▶ [LIST OF TASKS]
1. In the forum thread on coyote hunting, why was getting rid of the wolf worth the farmers' time, according to the post by GREENCOUNTYPETE?
2. Carry on the forum thread about hunting and controlling coyotes after its last sentence.

--- BEGIN PAGE ---

We hunt coyotes in west central Ohio in about a 20sq. mile area with dogs. we get 50 or more every year in the same places. You will never get rid of them ,only control them. The one section we hunt is good to jump one or two every other day they just move into an area that they like, which would be food supply. I also day call sometimes and I think the two best calls are fawn bleat and house kitten,bird distress is good to. They are here to stay, I have a saying I quote often, ""The wild will always win."" Good luck.


----------



## GREENCOUNTYPETE (Jul 25, 2006)

I think it is completely possible to eradicate a predator , the question isn't if it is possible it is if it is possible with todays land owners and so many safe havens for them.

the wolf was almost erased from much of Wisconsin and Minnesota , farmers shot every one they saw and trapped many more but this was at a time when there was a farmer or farm worker to every 5 or 10 acres. now we have large tracks of land worked by very few and watched very little , the sportsman has become the tool for controlling the population of any given species.

I live in a fairly poor rural county if you made a bounty on coyote that would be equal to a days wage and licensed people to go and trap and hunt with gun or dog anywhere so long as they didn't shoot or trap withing a hundred feet of a primary home that they didn't have permission too
i would give the coyote a year maybe , but you have to make it worth their time and dog food .

but when the farmer eradicated the wolf , it was worth their time at least to them, the loss of just a few animals made the difference between make it or break it for their books for the year

my grandpa and great uncle talk about their fox and cat hunts , the bounties and the time they spend and tactics , when they were done it was decades before, if , the fox population ever recovered I didn't see a fox in my home counties (we lived on the line between 2) till i was in my late 20's that made it 40 + years after grandpa and his hunting party and many like him nearly eradicated the fox from the area 

the rattle snake was almost completely remove form Wisconsin by the mid 60's and they are just now starting to see the population come back in south west Wisconsin.

--- END PAGE ---
--- BEGIN ENTRIES SHOWN ---

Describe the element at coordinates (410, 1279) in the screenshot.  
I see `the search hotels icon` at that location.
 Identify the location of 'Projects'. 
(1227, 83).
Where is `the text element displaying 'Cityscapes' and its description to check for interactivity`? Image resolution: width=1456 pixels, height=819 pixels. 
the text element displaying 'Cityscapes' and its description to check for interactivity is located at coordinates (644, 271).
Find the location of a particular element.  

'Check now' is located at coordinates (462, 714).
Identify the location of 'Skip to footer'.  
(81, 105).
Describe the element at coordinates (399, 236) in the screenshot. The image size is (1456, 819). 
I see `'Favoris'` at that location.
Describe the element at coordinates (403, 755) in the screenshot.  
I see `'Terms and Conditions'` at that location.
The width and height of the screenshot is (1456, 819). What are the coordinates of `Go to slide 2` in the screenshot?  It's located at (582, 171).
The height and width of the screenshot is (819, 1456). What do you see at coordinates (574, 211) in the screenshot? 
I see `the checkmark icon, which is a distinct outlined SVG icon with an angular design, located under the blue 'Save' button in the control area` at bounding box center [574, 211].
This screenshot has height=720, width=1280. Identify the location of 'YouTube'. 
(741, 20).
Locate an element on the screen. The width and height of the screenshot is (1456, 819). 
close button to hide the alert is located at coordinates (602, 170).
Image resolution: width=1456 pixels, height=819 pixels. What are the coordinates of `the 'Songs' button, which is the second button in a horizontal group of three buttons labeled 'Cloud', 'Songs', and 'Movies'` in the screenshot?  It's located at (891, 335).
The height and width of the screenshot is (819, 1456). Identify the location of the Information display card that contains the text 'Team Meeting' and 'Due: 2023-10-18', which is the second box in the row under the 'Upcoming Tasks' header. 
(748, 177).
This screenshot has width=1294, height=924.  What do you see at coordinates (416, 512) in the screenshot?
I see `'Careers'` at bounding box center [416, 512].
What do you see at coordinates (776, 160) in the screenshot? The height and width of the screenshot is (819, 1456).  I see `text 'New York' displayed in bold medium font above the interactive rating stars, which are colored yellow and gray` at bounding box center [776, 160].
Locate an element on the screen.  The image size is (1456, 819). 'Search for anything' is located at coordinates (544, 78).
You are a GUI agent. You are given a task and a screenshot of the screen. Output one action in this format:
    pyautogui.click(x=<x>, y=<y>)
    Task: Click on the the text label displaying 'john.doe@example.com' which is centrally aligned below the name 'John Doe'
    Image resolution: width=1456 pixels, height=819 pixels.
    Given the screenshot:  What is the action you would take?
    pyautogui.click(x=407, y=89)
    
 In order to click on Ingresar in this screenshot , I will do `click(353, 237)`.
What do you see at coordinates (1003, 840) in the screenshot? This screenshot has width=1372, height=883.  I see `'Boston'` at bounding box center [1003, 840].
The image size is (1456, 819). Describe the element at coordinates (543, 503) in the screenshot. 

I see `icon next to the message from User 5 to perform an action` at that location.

--- END ENTRIES SHOWN ---

▶ [OUTPUTS IN ORDER]
1. For those farmers, losing even a few animals could decide whether their books made it or broke for the year, so killing wolves paid off for them.

2.
can it be done , sure , will it be , i don't ever see it happening again.


----------



## fishhead (Jul 19, 2006)

It won't happen with yotes. We've been shooting, trapping, poisoning, aerial shooting and poison trapping them for centuries and they are still here. Only the alpha wolf has pups. All coyote females have pups and when the population is low and food plentiful they have more pups.

The best thing you can do is to get rid of the problem animals and form a truce with the rest as long as they aren't killing your animals. They do help keep rodent populations down.


----------



## MO_cows (Aug 14, 2010)

Don't use poisen, no telling what you might kill and it's probably illegal. If you are not willing/able to hunt them yourself, find someone who will.


----------



## GREENCOUNTYPETE (Jul 25, 2006)

we didn't have coyotes when i was a kid but by the time i was 20 they were around now they are thick 

unlike northern MN there is mush less space that isn't planted in corn, hay , wheat or beans in southern Wis there are large portions of the county that only have fields and creeks , i think if there was the will to eliminate coyotes if could come very close to happening here , but there is no will , all the production farming has move inside , so unless coyotes start eating corn or beans they are not a priority for large scale ag

some one once asked me if there are more cows than people in your county where are they all? inside or behind the barns they spend very little time outside 

fewer and fewer places graze any more often they are the smaller operations.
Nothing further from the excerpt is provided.